猎手Alpha与猎物Alpha 第27章

  退一万步就算要带,谁帮他扎针输液?

  他自己吗?

  可如果边川已经失去理智暴/动起来,自己怎么弄?就算旁人要帮忙,还得把他干趴下才能帮。经过那一晚,徐宴西敢肯定基本上没有几个人能在边川易感期的时候把他压制住。

  莫非真要给他配个Omega随时在旁应付?

  徐宴西眼底眸色转淡。

  确实,就结果而言,那是最省事的办法。

  对他的问题,边川思考了一下,转身走到饮水机旁,拉开一边的柜,取出一个保温杯,一边回答:“来了再说。

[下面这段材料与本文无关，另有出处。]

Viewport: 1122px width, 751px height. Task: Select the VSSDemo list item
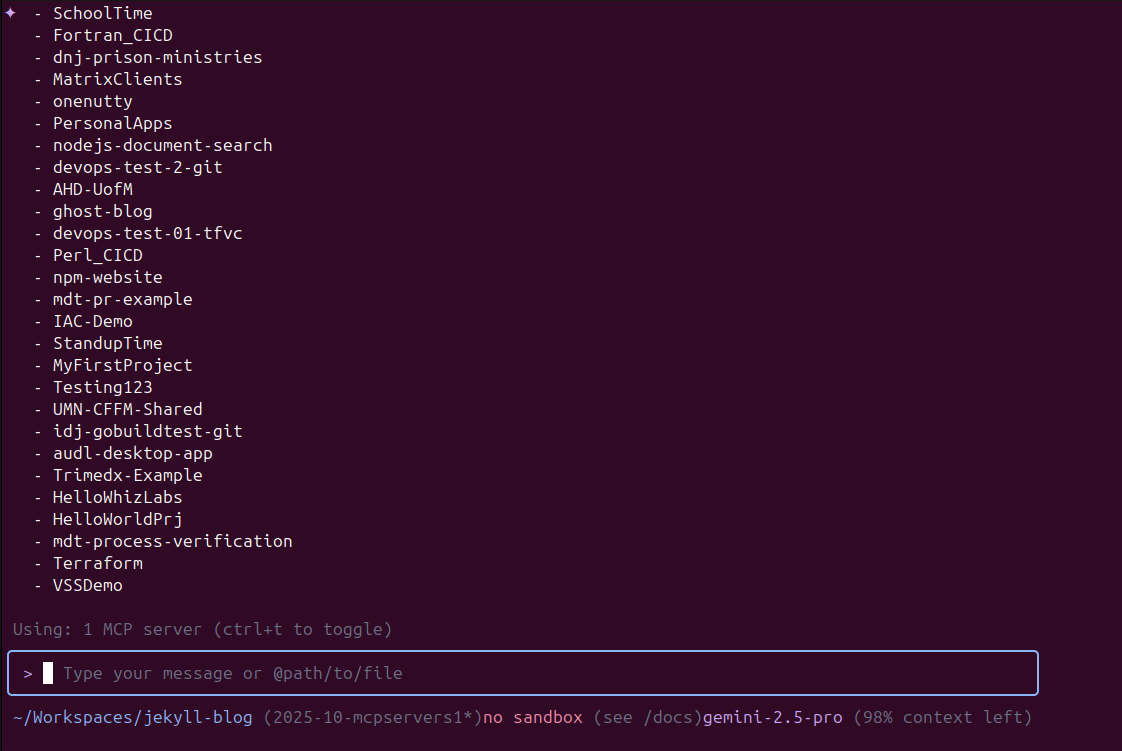[87, 585]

”

  无法确定的事,他现在烦恼也没有意义。

  来了再说?

  真来再想麻烦就大了。

  徐宴西看着边川用开水冲烫了一下杯子,突然道:“要不要我帮你?”

  边川原本是想给徐宴西喝点水,倒水的动作一顿,转脸看他:“什么?”

  “我们试试逼出你的易感反应如何?说不定到时候不仅能摸出规律,还能让你适应,把主导权抢过来,不是更好吗?”

  边川颦眉,难得有些不解:“什么意思?”

  “意思是——”徐宴西一把拽住边川的衣领,把他拉近自己,二人的距离近得能感觉对方的呼吸,少年刻意压低声音,显得语气十分暧味,连眼下泪痣也仿佛在诱惑人,“像你诱导出我的信息素那样,要不要试着让我诱发出你的易感反应?”

  毕竟如果受到刺激,Alpha也是很有可能会被逼出易感反应。

  就像那一晚的他一样。

  杯中液体随着徐宴西拽人的动作而荡了荡,撒了几滴水珠落地。

  二人对视片刻,边川抬手抓住衣领上的那只手腕,缓缓拉开,语气听不出情绪:“不要开玩笑。”

  徐宴西说:“我很认真。”

  完全没有在开玩笑,真的。

  边川皱眉:“你忘记你是怎么被我咬伤了?”

  “当然记得。”

  徐宴西耸耸肩,“可我不是也说了吗,你根本不用担心,我是Alpha,这点小伤对我而言算不了什么。再说确定要做的话谁没个准备?我不会再受伤的。”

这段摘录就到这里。